A path of a CTMC is a single trajectory from time \(0\) to time \(t\). The trajectory is a function \(\omega : s \in [0, t] \mapsto \omega_s \in \{1, \dots , S \}\) that is everywhere right continuous and has left limits everywhere (also known as càdlàg paths). Intuitively, it is a function that takes in a time variable and outputs the position of the particle following the trajectory at that time. The càdlàg condition in our case states that at jump time \(\tau\) we have \(\omega_\tau\) taking the new jumped to value and \(\omega_{\tau}^- := \lim_{s \uparrow \tau} \omega_s\) being the previous value before the jump.

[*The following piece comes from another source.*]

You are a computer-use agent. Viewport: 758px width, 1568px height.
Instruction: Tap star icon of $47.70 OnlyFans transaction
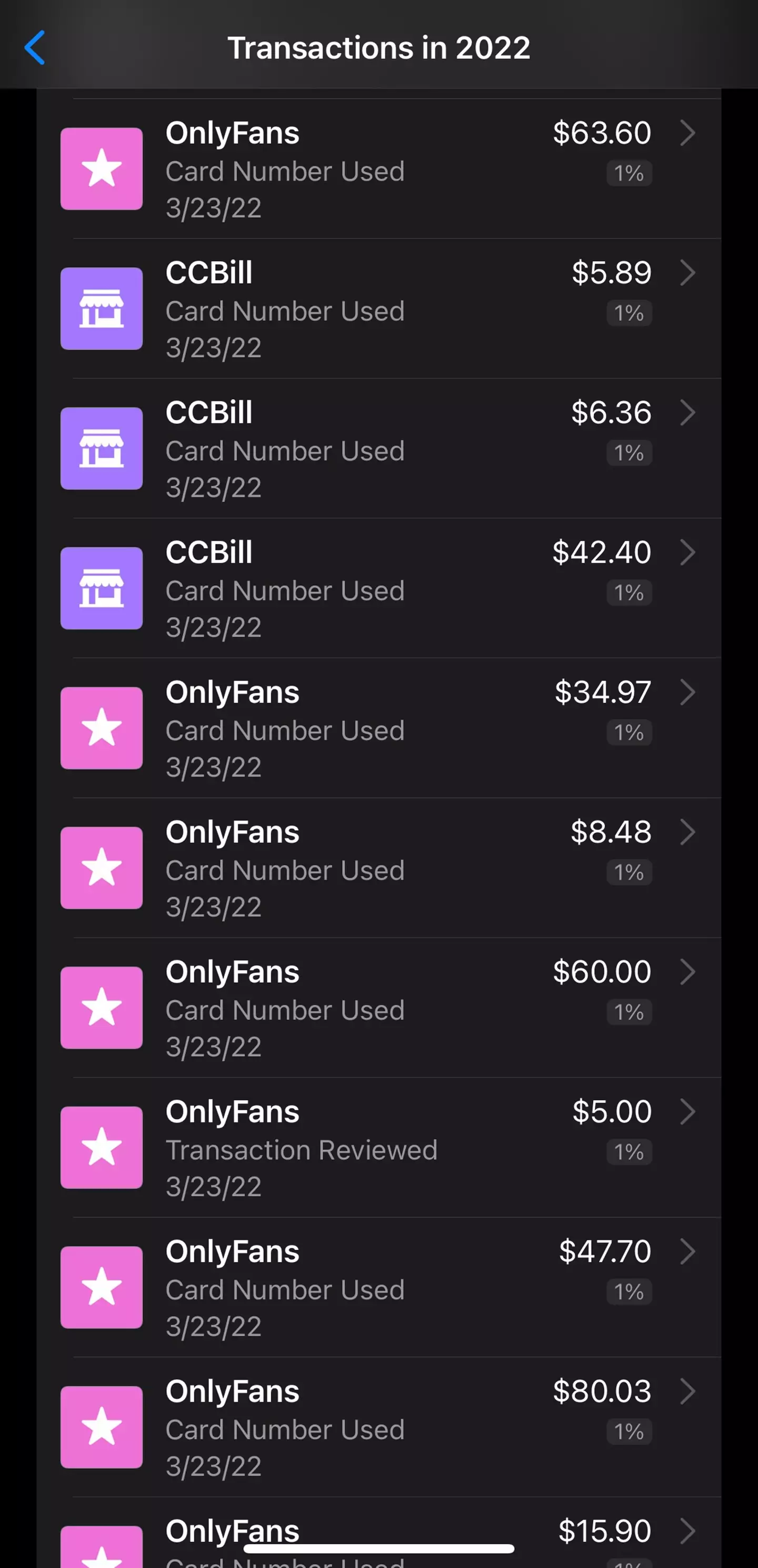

\[ \begin{aligned} \mathbb{P}(W \in \mathrm{d} \omega) := \mathbb{P} \left( W_0 \in \mathrm{d} \omega_{0}, (T_1, W_{T_1}) \in \mathrm{d} (t_1, \omega_{t_1}), \dots (T_n, W_{T_n}) \in \mathrm{d} (t_n, \omega_{t_n}), T_{n+1} \geq t \right) \end{aligned} \]where \(\mathrm{d} \omega_{t_n}\) and \(\mathrm{d} t_n\) denote infinitesimal neighborhoods around the points \(\omega_{t_n} \in \{1, \dots, S \}\) and \(t_n \in [0, t]\). This is the same sense in which a probability density function assigns probabilities to the infinitesimal neighborhood around a continuous valued variable.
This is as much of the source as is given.